The priority review voucher may tax FDA resources. To mitigate this, use of the priority review voucher includes an extra fee paid by manufacturers to the FDA and requires that voucher bearers provide FDA with 90 days' notice before using a voucher.
Critics of the FDA allege that priority review might not be safe. Priority review should not, however, be confused with accelerated approval or fast track designation. Priority review does not omit safety or efficacy studies or require approval within a given time frame. It sets a target of 6 rather than 10 months for FDA review. Nevertheless, a study in 2008 claimed that new molecular entities approved in the two months before the first review deadlines showed a higher rate of postmarketing safety problems than drugs approved at other times.[34] Nardinelli and colleagues (2008) of the FDA, however, wrote that they were not able to replicate the findings and that the findings might be driven by HIV-AIDS therapies.[35] Following the Nardinelli piece, Carpenter acknowledged several errors in their data set and demonstrated errors in the FDA's and Nardinelli's data; Carpenter and colleagues report that the original associations between last-minute approvals and safety problems hold.[35]
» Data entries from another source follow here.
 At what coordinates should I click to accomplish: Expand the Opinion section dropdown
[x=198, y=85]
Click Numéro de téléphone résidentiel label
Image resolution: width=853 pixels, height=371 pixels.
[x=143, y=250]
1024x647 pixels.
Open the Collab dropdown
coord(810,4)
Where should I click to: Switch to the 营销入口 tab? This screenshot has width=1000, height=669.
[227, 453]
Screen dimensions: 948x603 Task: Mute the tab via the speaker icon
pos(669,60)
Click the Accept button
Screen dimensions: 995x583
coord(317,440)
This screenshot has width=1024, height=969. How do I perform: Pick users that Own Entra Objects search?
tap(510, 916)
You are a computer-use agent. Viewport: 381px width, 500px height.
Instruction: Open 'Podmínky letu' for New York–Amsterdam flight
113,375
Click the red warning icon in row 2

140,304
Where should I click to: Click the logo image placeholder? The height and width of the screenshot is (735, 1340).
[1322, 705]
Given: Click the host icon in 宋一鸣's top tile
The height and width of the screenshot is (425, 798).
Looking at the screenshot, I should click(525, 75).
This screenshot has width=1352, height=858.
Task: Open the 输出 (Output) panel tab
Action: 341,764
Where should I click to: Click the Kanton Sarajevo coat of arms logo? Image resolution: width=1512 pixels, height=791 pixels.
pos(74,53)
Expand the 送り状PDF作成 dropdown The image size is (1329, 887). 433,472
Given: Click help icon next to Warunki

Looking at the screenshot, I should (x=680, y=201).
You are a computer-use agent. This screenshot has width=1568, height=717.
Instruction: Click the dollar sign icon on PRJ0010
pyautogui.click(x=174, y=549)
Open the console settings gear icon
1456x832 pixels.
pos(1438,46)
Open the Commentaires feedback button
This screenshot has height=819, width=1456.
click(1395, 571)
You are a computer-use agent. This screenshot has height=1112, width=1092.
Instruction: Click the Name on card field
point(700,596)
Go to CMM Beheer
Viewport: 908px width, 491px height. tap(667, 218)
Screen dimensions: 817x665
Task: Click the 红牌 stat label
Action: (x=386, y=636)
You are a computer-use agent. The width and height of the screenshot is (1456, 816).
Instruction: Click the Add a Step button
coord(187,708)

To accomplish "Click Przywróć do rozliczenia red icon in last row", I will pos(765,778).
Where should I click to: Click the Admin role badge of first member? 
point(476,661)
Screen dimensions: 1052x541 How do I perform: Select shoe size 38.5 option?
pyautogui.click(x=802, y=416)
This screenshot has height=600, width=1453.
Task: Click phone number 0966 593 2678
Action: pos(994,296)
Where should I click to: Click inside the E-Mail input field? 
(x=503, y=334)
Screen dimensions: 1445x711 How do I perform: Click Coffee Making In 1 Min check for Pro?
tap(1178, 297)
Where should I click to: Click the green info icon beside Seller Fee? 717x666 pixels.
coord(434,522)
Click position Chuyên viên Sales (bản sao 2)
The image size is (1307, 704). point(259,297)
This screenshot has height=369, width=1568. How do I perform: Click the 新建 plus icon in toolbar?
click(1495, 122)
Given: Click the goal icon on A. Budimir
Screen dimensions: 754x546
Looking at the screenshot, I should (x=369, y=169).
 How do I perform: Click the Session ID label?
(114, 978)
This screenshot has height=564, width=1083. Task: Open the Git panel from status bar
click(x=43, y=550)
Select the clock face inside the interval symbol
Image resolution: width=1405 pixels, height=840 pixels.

There have also been complaints that the priority review voucher encourages innovation, but does not pay for access to existing therapies. Funding from governments or foundations might be needed to purchase treatments for poor people. Aidan Hollis of the University of Calgary has commented that the proposal does not address "the access problem, but helps to increase incentives through creating distortions in markets in developed countries". This is entirely a separate issue from the promotion of research intended by the priority review program.